Pesquisadores do Instituto AmazôniaTEC há seis anos desenvolvem uma tecnologia 100% paraense, que transforma resíduos plásticos em tijolos ou bloquetes. Um tijolo, por exemplo, é feito com cerca de 68 garrafas pet e, ainda, com 15% de vidro. Segundo os pesquisadores, o tijolo é mais resistente que o tradicional, feito de cerâmica. O projeto, dentro do modelo de economia circular, visa retirar resíduos sólidos dos lixões e aterros e dar a eles outras destinações. Em um projeto piloto, uma casa já chegou a ser construída utilizando o material.
A ideia é que essas tecnologias possam ser usadas em regiões remotas da Amazônia.

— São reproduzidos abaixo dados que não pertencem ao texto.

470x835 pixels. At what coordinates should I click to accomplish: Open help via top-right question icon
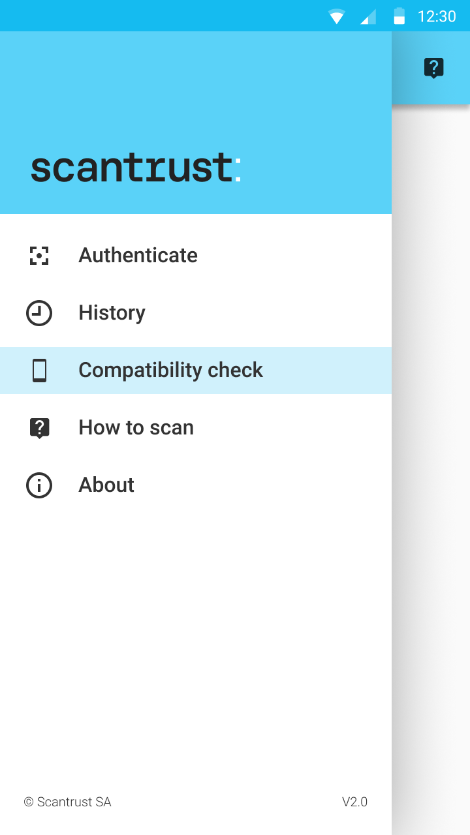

Para o presidente do Instituto AmazôniaTEC, Rodrigo Hühn, é possível fazer a economia circular em regiões de difícil acesso na Amazônia. “Tiramos aquele plástico, aquele resíduo que, agora, consegue chegar à habitação e à pavimentação. É a economia circular aplicada em áreas de difícil acesso na Amazônia”, explica. José Mattos, CEO e head de projetos da ViaFloresta, explicou o conceito de “economia circular”.
“O melhor uso de recursos naturais, novos modelos de negócios e, principalmente, a otimização de processos de fabricação que possam ter menor dependência de matéria-prima virgem, priorizando insumos que sejam mais duráveis, recicláveis, renováveis, enfim, que possam ter uma vida, uma durabilidade maior”.